If a patentee believes its patent is being infringed, the patentee can initiate enforcement proceedings in court. A patent is infringed if the accused product or process practices all of the essential integers of a claim. Australia has a “purposive” approach to patent interpretation, which in US patent terminology could be described as a combination of literal infringement and the doctrine of equivalents. The court will consider whether the product or process contains all of the essential integers of the claim. If so, there is infringement.


Overview of the litigation process


Many of Australia’s legal principles are similar to those applied in the US, UK and other jurisdictions.


The Australian courts appoint a judge who actively case-manages:

  • the statement of claim alleging infringement with particulars
  • the defense and the usual cross claim for invalidity (e.g., lack of novelty, fair basis or obviousness)
  • discovery (if allowed, could be limited to specific documents or document classes)
  • written witness statements (usually sworn by affidavit) and expert reports
  • trial within about 12 months (Victoria is testing an even faster “rocket docket”) 

The court requires specificity early in the case.
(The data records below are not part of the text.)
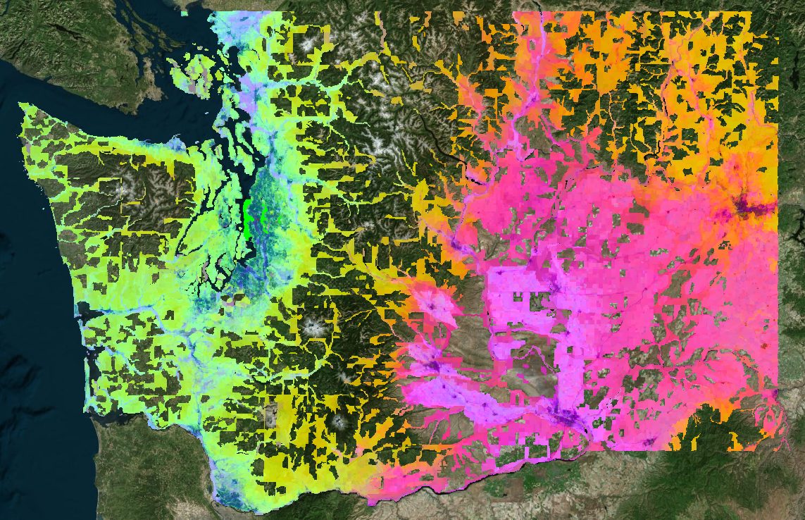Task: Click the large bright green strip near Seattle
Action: (x=248, y=211)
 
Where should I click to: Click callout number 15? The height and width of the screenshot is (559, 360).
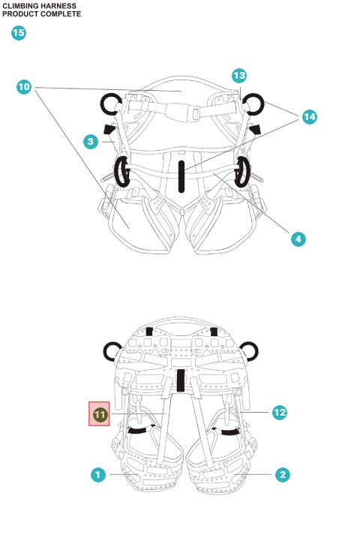18,33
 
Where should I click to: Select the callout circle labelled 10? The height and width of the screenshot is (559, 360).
24,87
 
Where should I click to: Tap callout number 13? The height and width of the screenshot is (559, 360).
238,76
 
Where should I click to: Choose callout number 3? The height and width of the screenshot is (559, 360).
90,141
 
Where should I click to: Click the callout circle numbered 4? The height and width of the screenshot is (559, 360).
298,239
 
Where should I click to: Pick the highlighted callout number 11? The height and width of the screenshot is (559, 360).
100,413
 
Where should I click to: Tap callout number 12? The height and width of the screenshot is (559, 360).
279,412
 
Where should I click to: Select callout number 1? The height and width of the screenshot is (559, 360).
97,474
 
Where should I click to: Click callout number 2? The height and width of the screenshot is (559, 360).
282,474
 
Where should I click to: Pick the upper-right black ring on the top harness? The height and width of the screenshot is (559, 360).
251,102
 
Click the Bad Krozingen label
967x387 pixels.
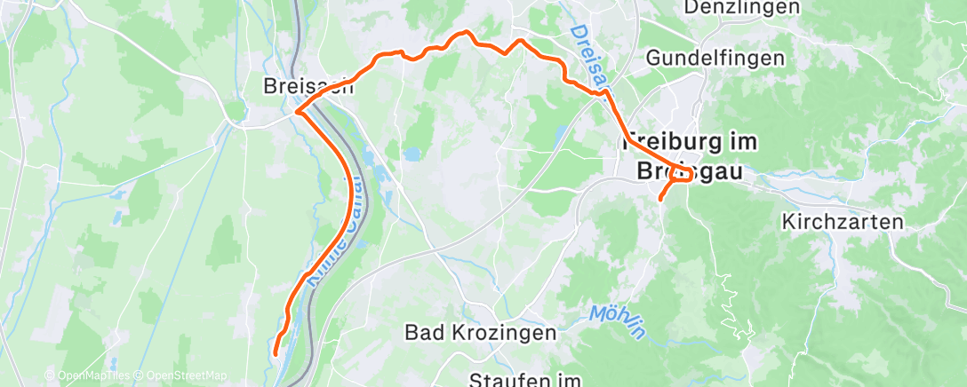(x=480, y=333)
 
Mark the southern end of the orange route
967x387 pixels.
(x=276, y=353)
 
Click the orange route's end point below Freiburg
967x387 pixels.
(x=660, y=199)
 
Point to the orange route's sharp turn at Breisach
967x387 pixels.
(x=296, y=112)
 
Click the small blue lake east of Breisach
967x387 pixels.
(x=412, y=154)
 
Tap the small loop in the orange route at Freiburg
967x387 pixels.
(x=685, y=172)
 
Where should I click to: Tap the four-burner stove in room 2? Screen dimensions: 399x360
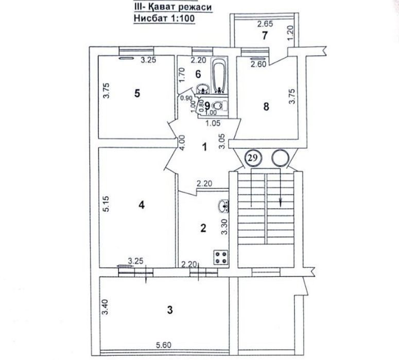point(220,258)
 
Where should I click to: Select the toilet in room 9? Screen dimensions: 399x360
point(219,106)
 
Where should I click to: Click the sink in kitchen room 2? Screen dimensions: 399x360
point(223,205)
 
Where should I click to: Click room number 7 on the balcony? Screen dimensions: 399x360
point(265,36)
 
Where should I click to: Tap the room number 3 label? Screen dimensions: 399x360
point(170,310)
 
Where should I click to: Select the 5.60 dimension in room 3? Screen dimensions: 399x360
point(164,345)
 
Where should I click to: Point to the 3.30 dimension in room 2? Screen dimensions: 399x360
point(224,227)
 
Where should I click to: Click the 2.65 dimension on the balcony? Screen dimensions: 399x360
point(265,24)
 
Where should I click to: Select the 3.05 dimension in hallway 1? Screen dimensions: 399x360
point(222,141)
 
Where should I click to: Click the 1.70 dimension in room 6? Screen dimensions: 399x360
point(182,75)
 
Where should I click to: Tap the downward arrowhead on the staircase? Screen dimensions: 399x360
point(281,202)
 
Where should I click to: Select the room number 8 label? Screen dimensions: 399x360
point(266,107)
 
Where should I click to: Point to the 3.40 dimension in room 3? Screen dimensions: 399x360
point(106,306)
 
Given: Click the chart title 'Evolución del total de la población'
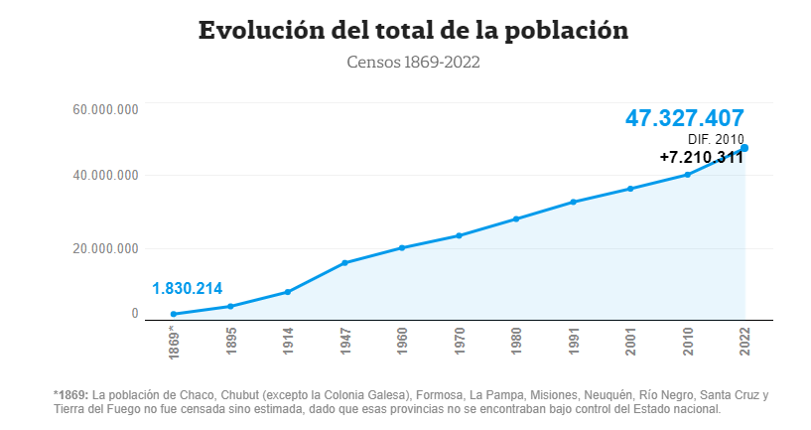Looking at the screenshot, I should (413, 30).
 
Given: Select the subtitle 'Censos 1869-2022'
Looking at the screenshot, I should (413, 63).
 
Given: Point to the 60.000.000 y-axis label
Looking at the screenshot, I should (105, 108).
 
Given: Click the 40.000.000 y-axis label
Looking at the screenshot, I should (105, 176).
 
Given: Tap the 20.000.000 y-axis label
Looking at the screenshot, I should (105, 247).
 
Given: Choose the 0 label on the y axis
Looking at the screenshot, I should (135, 314).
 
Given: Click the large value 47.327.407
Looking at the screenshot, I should (684, 118).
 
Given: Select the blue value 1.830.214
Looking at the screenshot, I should (187, 289).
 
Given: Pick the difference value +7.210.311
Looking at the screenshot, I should (701, 157).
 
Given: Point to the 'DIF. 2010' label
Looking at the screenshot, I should (716, 139).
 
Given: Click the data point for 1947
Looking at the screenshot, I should (344, 263).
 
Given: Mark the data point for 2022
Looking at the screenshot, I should (744, 148).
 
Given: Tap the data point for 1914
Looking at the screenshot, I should (287, 292).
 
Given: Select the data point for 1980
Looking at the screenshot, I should (516, 218).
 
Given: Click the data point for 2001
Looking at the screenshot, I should (630, 189).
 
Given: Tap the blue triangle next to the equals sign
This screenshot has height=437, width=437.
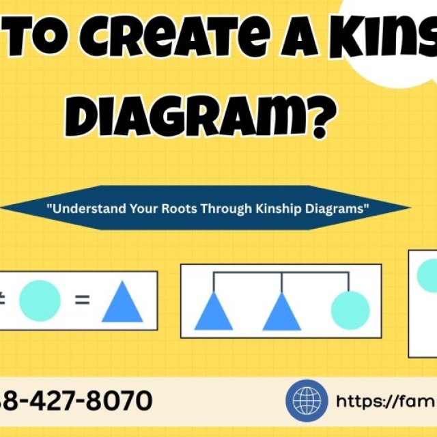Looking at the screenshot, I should click(122, 303).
The patentee must provide details on the infringement, its interpretation of the claims and the particulars of why the product/process infringes, and the accused infringer must provide the particulars of invalidity relatively early in the proceedings. All trials are judge trials; there are no juries.


Our Australian team has acted in parallel patent litigation where the expert in the Australian court proceedings was the same expert to be used in the US. It significantly benefits parallel proceedings to have experts committed early to written and/or sworn affidavits or reports setting out their claim interpretations, the basis for infringement (or lack thereof) and patent validity (or invalidity).


Additionally, the Australian discovery process automatically provides confidentiality protection for documents disclosed for the purpose of litigation. However, in certain circumstances (under appropriate confidentiality agreements and/or joint defense agreements) processes can be put in place for access to these documents across borders.


Obtaining urgent protection


Unlike in the US, courts in Australia often issue preliminary injunctions. Our analysis of the applications for preliminary injunctions in patent infringement matters in Australia over the last couple of decades shows that the prospect of successfully obtaining such an injunction lies at approximately 50 percent. In Abbott GMBH & Co. KG v. Apotex Pty. Ltd. (CAN 096 916 148), decided in November 2009, the judge granted a preliminary injunction after considering the fact that the defendant had known of the potential for patent infringement for more than a year and yet had not instigated action to have the patent declared invalid.


Consequently, those looking for a freedom to operate in Australia, and recognizing they have some potential to be recipients of a preliminary injunction, need to decide whether they will instigate invalidity proceedings before they commence the allegedly infringing conduct. This could be done by way of a re-examination application to IP Australia or a court application to have the patent declared invalid.


Recovering costs and fees in unjustified lawsuits


Australian courts have confirmed the viability of bringing an application to restrain unjustified threats, where appropriate. In Uniline Australia Ltd. v. SBriggs Pty. Ltd. [2009] FCA 222, where we acted for the successful applicant, the court issued a declaration of non-infringement and further ordered the defendant to pay the recoverable costs, including indemnity costs (e.g., attorneys’ fees) for the trial.


Australian courts typically award at least a portion of costs to the prevailing party following the dispositive event.


In sum, with its clear and reliable processes, the land down under is an exciting forum for obtaining and enforcing patents.